=== Input rows ===

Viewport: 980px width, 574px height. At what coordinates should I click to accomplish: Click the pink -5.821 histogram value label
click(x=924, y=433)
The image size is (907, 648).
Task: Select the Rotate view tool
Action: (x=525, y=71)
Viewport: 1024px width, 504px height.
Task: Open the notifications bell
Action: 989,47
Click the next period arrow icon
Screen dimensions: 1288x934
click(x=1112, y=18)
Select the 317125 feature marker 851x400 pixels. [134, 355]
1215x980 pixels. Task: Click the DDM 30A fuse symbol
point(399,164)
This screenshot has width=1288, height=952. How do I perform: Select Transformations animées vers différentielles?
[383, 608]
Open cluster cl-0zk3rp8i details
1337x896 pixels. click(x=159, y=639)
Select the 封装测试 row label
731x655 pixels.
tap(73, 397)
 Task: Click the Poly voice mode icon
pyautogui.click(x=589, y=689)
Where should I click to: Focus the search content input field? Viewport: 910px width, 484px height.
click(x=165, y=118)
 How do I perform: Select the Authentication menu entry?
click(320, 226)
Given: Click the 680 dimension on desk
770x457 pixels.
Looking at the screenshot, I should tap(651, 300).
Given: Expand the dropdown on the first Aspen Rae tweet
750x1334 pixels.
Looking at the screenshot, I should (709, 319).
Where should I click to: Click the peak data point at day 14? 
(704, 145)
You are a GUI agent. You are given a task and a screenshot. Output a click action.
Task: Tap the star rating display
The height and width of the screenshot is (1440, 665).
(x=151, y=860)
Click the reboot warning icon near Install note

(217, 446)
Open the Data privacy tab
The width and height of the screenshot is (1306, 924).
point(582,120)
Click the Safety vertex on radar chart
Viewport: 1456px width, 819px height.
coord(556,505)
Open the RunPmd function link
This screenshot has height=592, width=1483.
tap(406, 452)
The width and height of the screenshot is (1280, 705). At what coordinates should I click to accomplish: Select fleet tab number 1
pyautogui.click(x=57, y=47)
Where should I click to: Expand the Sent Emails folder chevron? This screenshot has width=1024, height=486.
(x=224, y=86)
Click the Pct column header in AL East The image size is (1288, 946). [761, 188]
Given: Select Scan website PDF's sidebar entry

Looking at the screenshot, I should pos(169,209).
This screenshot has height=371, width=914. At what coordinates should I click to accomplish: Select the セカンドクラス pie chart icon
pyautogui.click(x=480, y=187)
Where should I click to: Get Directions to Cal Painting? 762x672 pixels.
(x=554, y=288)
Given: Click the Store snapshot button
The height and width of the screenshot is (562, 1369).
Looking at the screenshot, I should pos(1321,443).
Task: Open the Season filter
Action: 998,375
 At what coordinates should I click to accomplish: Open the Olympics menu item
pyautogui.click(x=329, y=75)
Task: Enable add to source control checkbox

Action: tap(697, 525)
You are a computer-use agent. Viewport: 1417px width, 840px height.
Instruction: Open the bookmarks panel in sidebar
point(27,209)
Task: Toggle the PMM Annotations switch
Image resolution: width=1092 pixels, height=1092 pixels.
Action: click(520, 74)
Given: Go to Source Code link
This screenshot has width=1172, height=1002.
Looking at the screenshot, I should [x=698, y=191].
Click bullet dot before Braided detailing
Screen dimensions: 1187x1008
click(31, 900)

===

Exercise objective: Transcribe without any changes the stretch of the entries from the line that contains "Given: Go to Source Code link" through the end of the entries, including both ends.

Task output:
Given: Go to Source Code link
This screenshot has width=1172, height=1002.
Looking at the screenshot, I should [x=698, y=191].
Click bullet dot before Braided detailing
Screen dimensions: 1187x1008
click(31, 900)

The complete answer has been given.